It continues to rain off and on all weekend. Not a hard winter rain, but a soft, almost warm, spring rain. It's officially the equinox, a time of balance. From now on, light returns. It is also the second anniversary of the official war our empire is waging in Iraq.
This weekend anytime I turn attention to major media new stories, what is front and center is the fight to keep a woman who is on a life support alive. Her husband goes along with the medical opinion that she is brain dead and wants to take her off life support - her parents are arguing it, backed up by the strange right to (some aspects of) lifers. What a weird nation. What a wierd time. All sorts of brouhaha about protecting the life of the brain dead woman while as I write this the majority of my tax dollars are going towards killing.

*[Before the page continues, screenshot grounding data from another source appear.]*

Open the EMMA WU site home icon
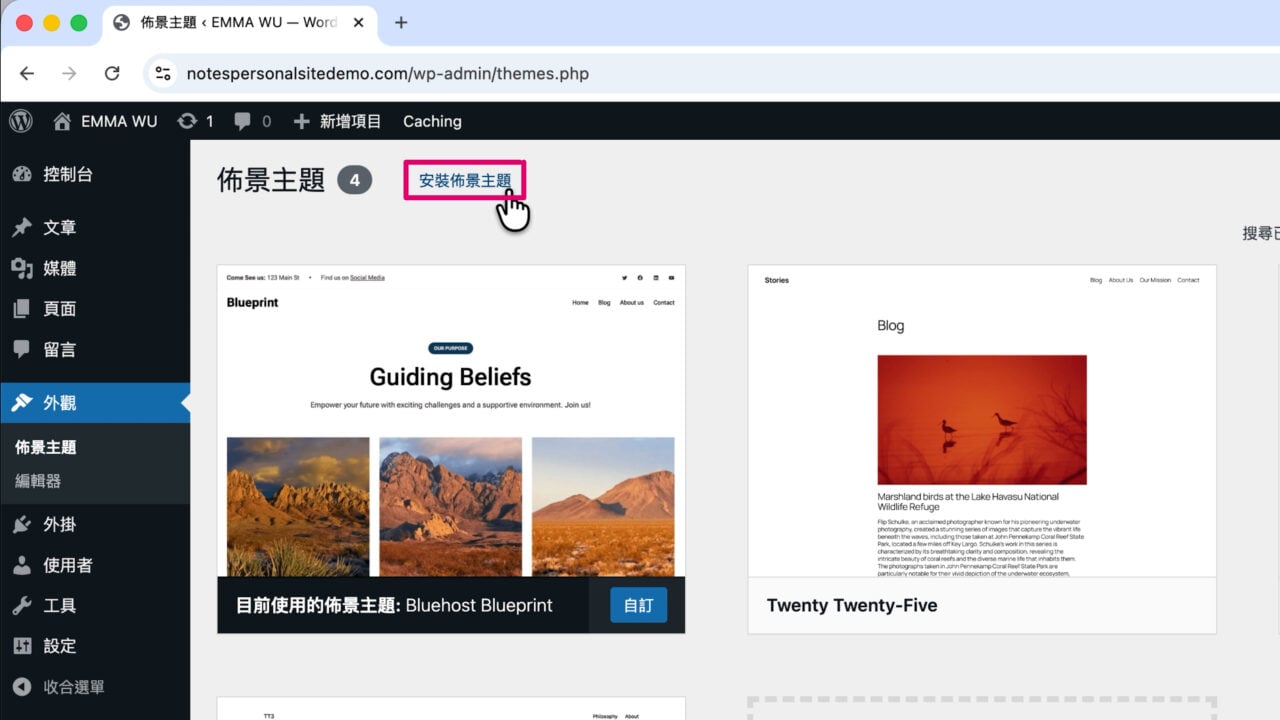The image size is (1280, 720). coord(62,121)
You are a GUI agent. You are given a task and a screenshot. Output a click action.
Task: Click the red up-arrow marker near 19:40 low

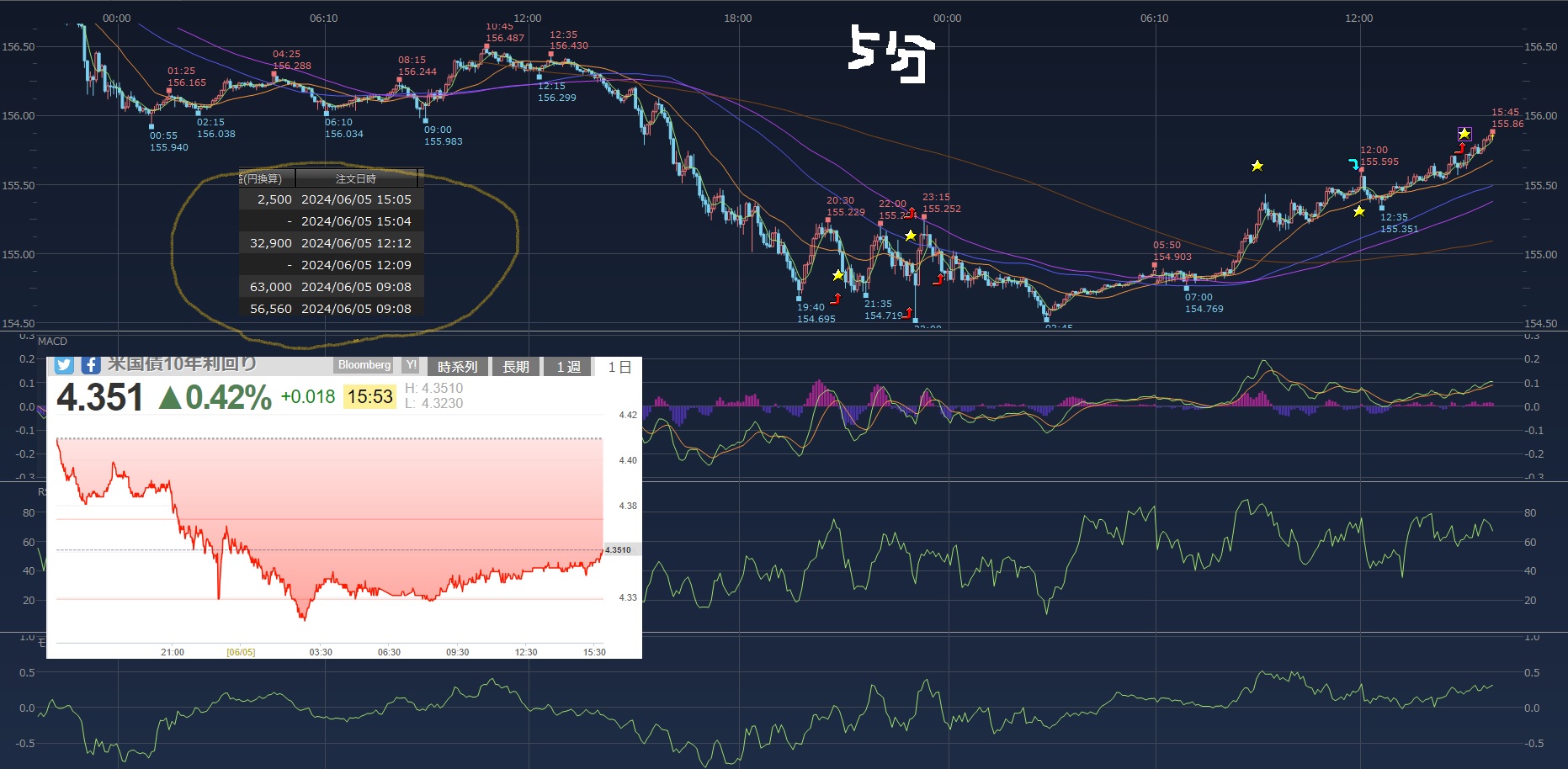835,299
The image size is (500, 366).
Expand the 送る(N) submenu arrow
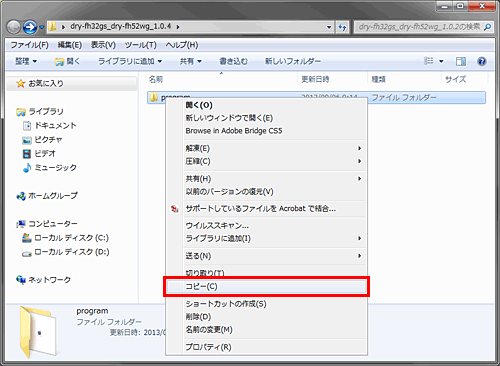tap(359, 256)
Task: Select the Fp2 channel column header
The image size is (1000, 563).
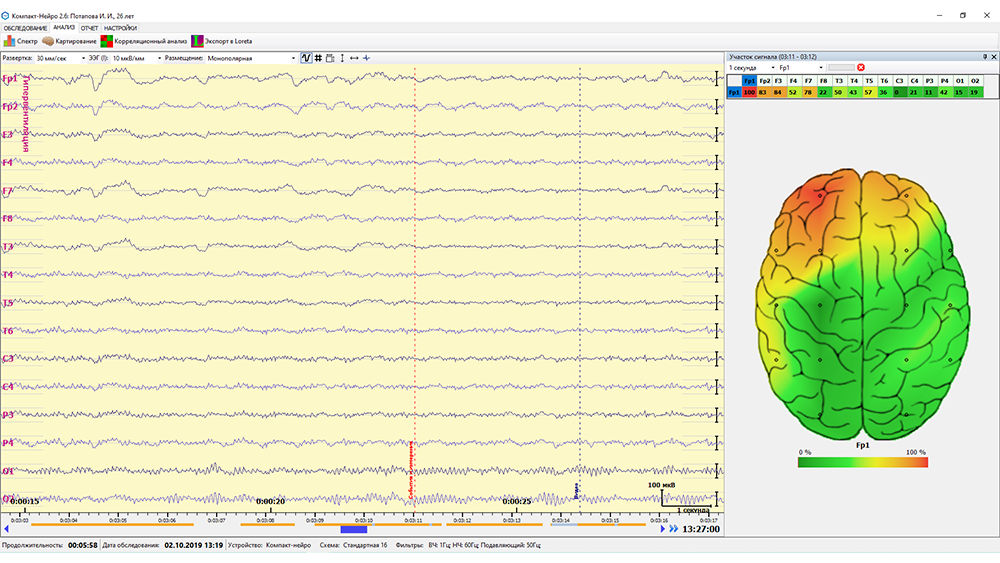Action: 764,80
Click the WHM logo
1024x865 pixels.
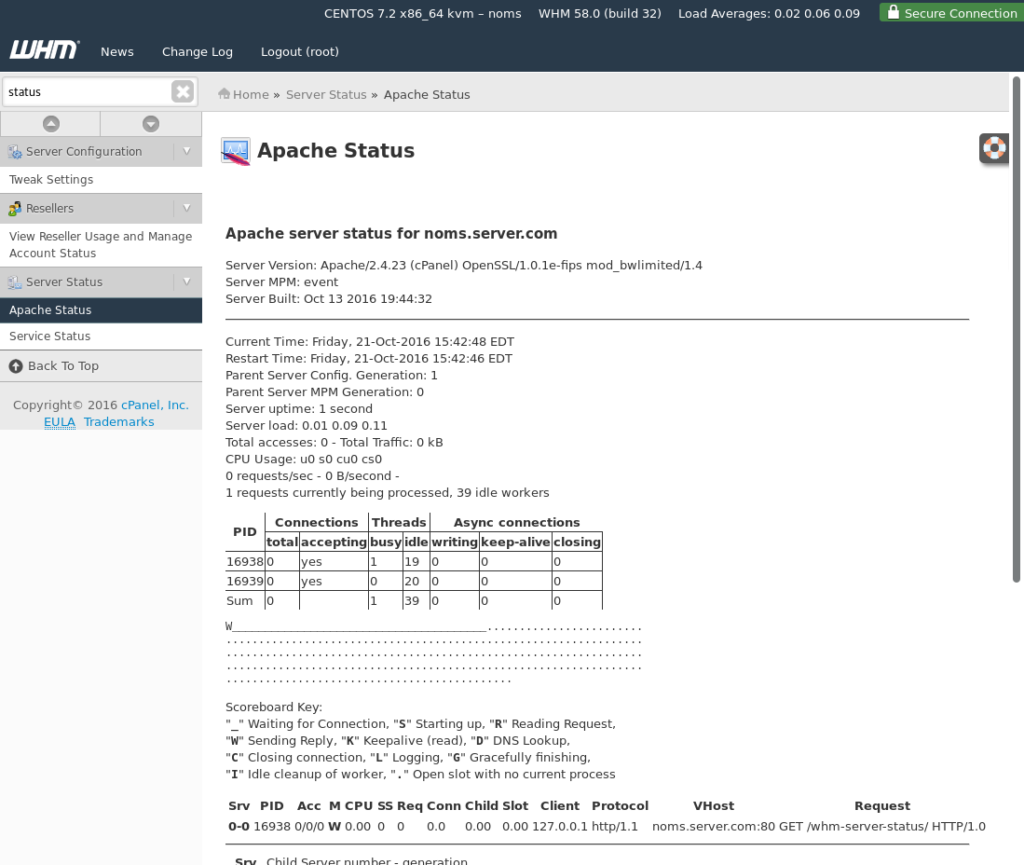(x=44, y=50)
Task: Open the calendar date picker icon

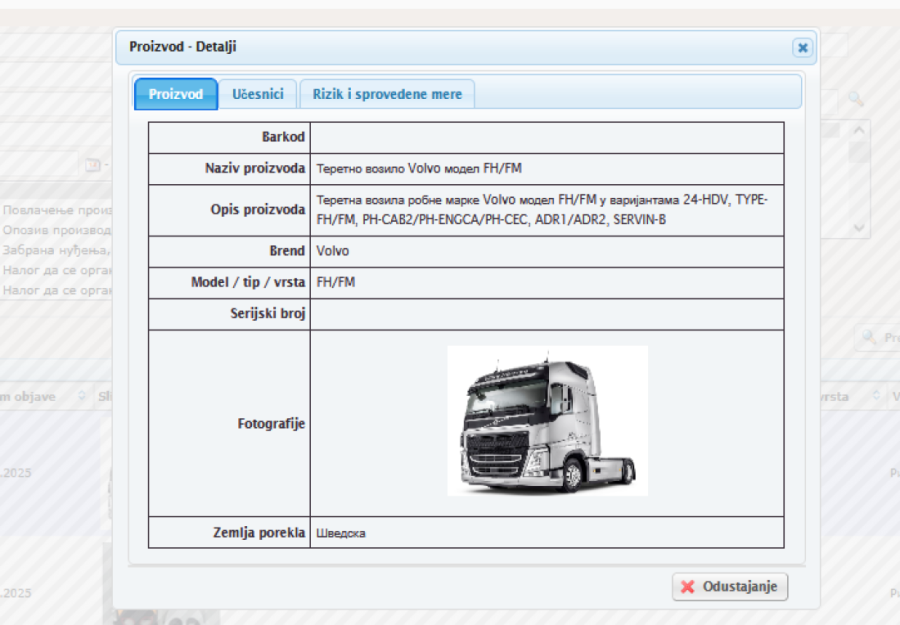Action: [x=92, y=165]
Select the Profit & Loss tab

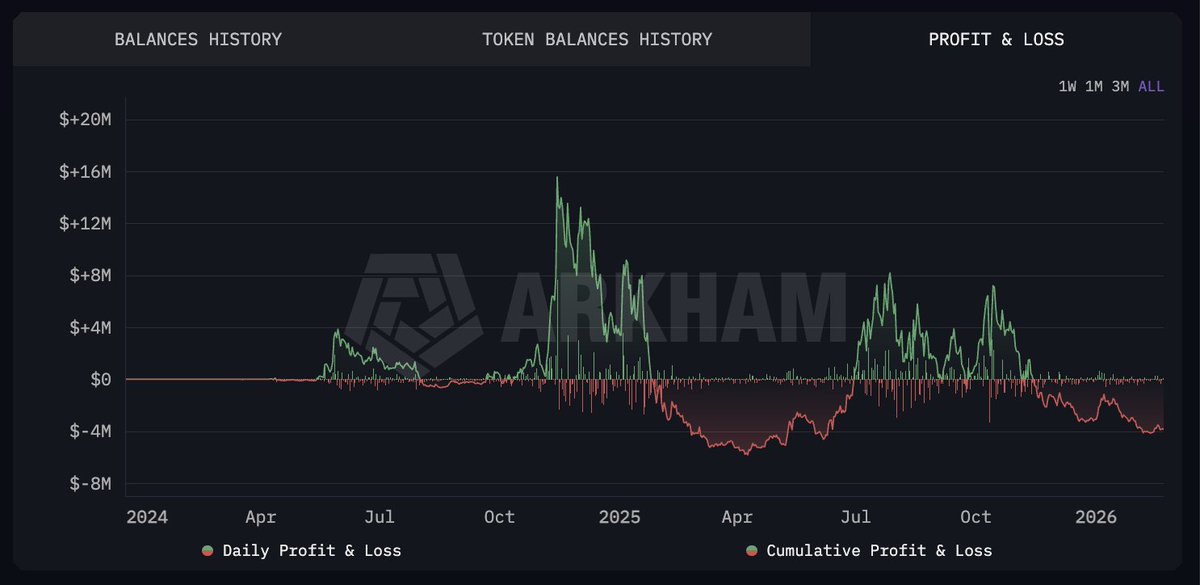(x=996, y=40)
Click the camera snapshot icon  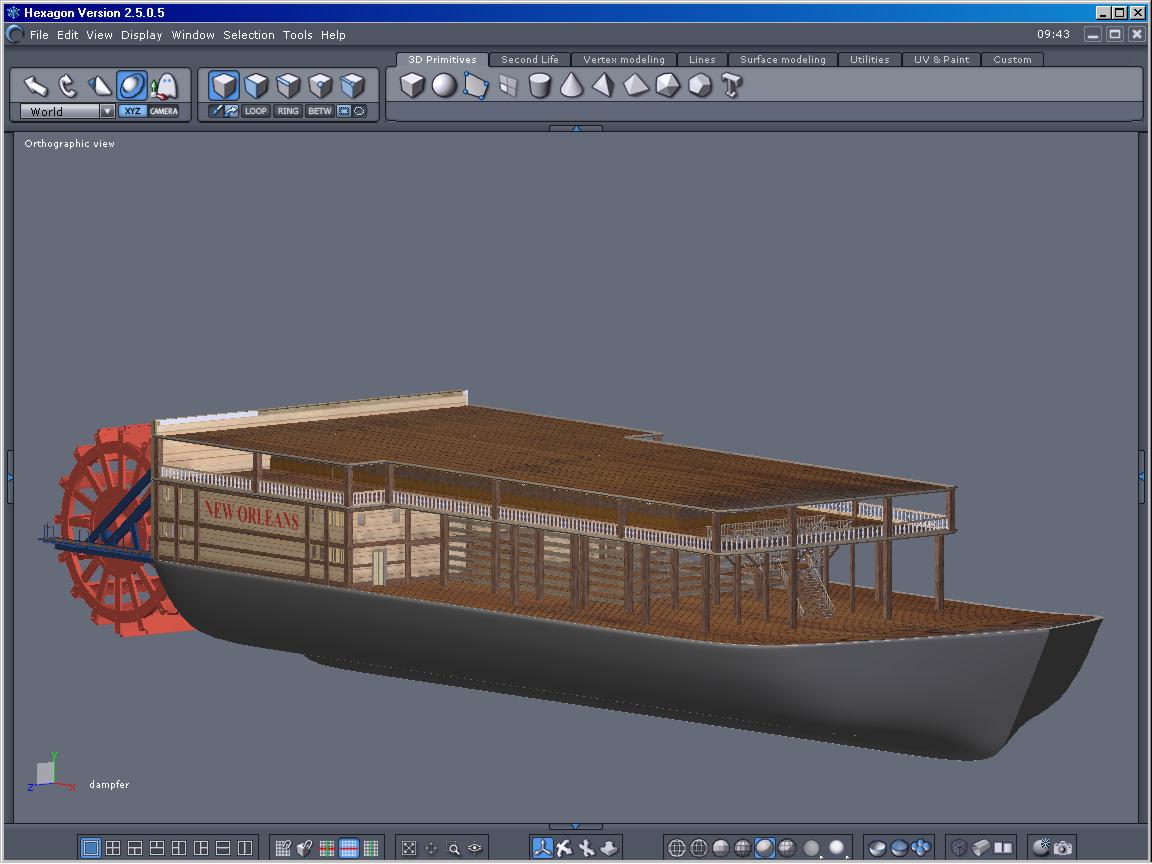pos(1062,848)
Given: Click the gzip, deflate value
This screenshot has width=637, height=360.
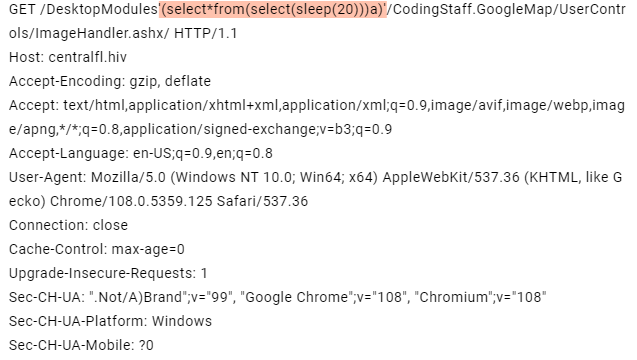Looking at the screenshot, I should pyautogui.click(x=170, y=81).
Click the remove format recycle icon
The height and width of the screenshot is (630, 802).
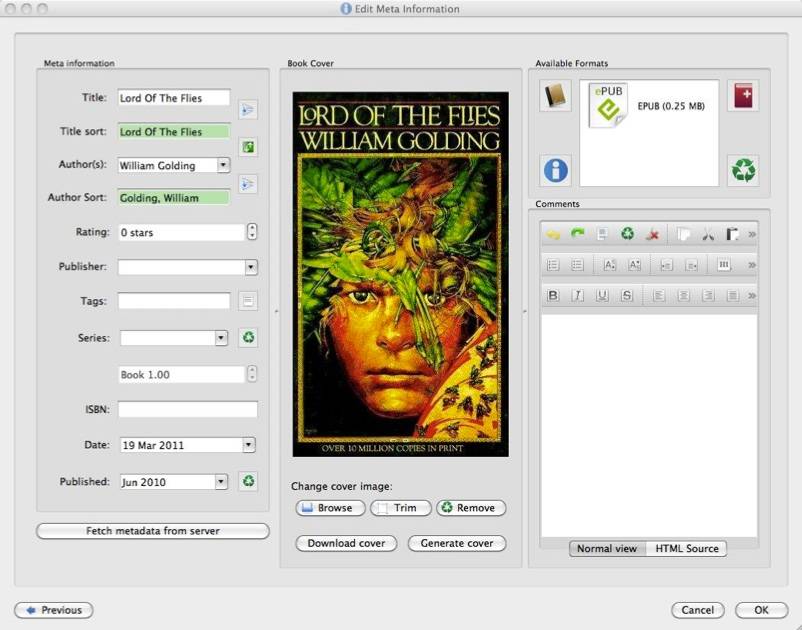coord(742,170)
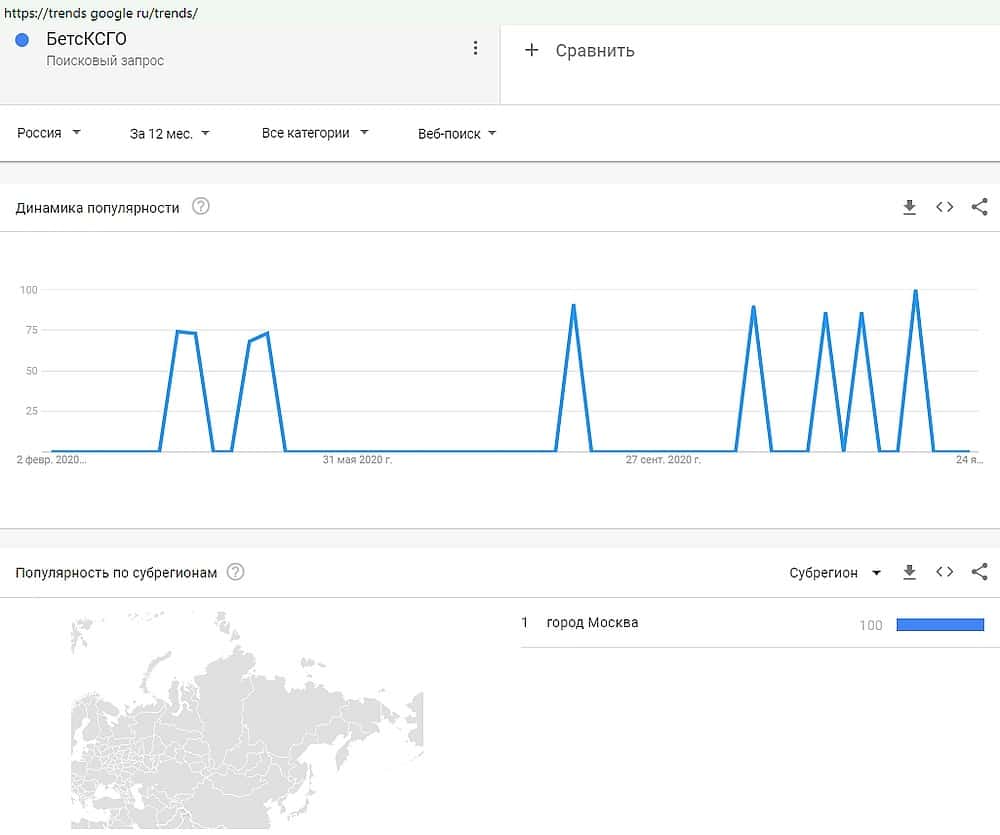Image resolution: width=1000 pixels, height=835 pixels.
Task: Open embed code for popularity chart
Action: (944, 207)
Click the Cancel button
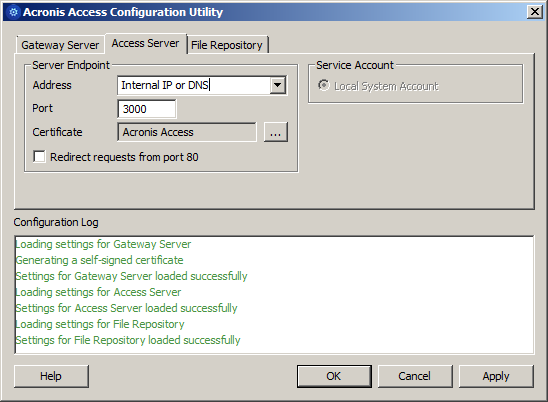 [x=414, y=376]
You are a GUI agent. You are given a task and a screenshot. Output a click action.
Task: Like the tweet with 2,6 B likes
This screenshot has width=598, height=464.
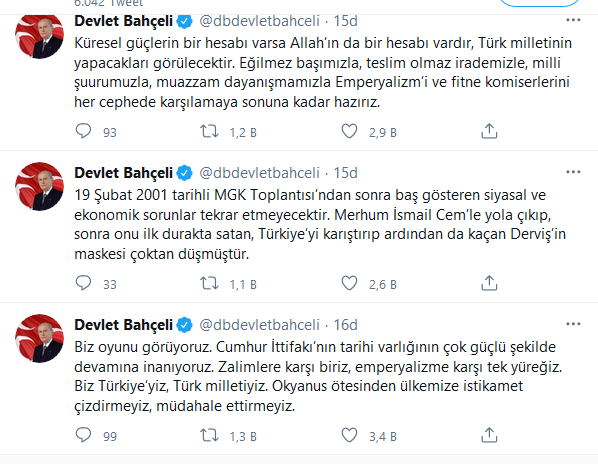pos(349,283)
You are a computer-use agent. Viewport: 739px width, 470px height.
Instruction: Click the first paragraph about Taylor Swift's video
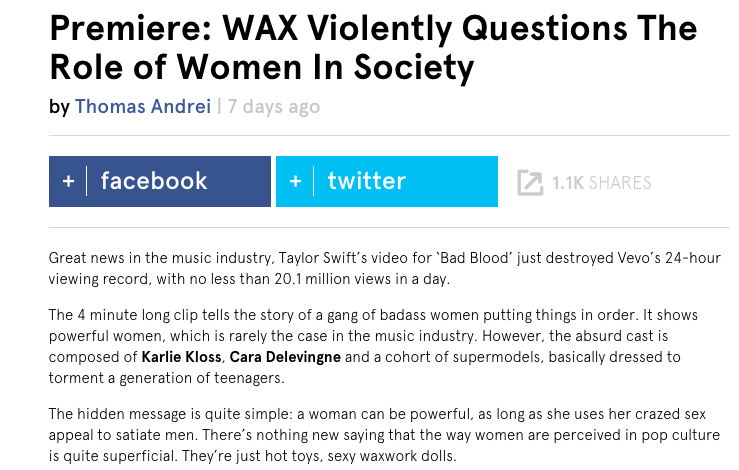tap(385, 268)
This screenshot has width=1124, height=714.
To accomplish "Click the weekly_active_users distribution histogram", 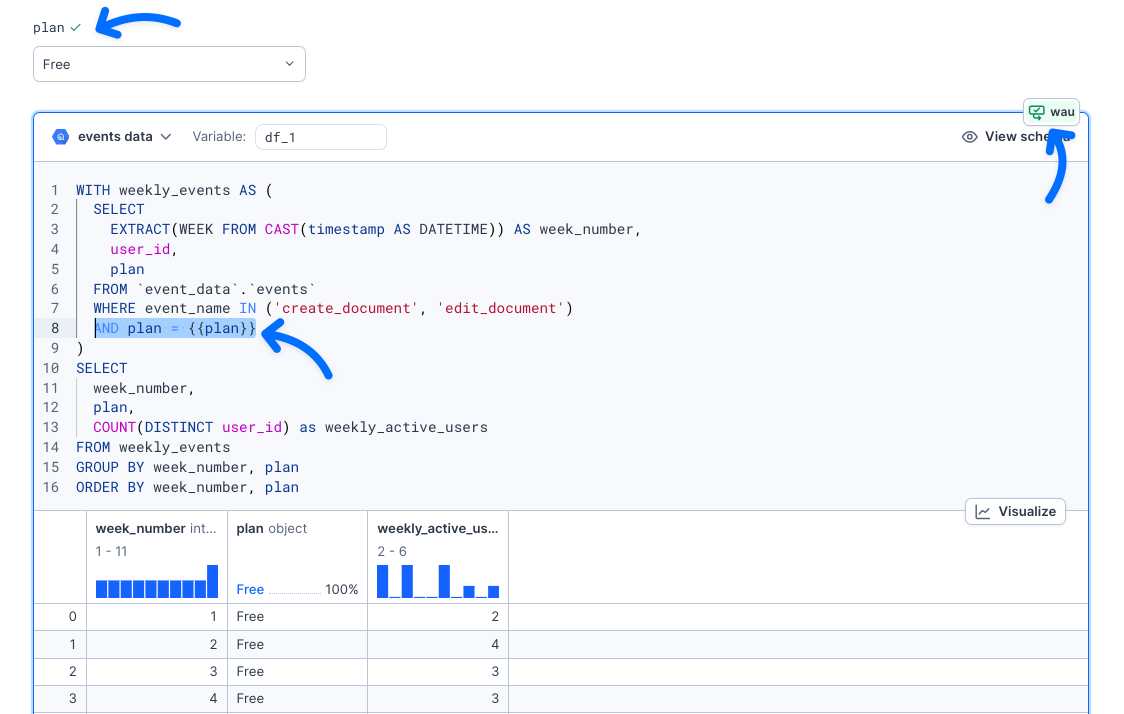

Spring equinox is a time to reflect on rebirth, which by it's nature involves something dying. This nation wants to hold on, to not let go, of this woman. Why? In the dream of my life, I notice that on this weekend of light and dark being held in balance, with the tip of the scale soon going to light, with the dark soon being released, this particular weekend and time my nation is obsessed with keeping alive someone who floats constantly in that dark place below consciousness. Our time in the sun will soon be over, in fact it is. Our democracy is no longer a beacon for the rest of the world. We float in our own world, unconscious to others, costing the world an incredible price to keep us alive, to support us in our coma of consumption. A brain dead nation on costly life support.
Outside it rains, it drizzles, it sprinkles. A cleansing rain. I breathe in the freshness of the air, and savor it. What a strange time. What a beautiful planet.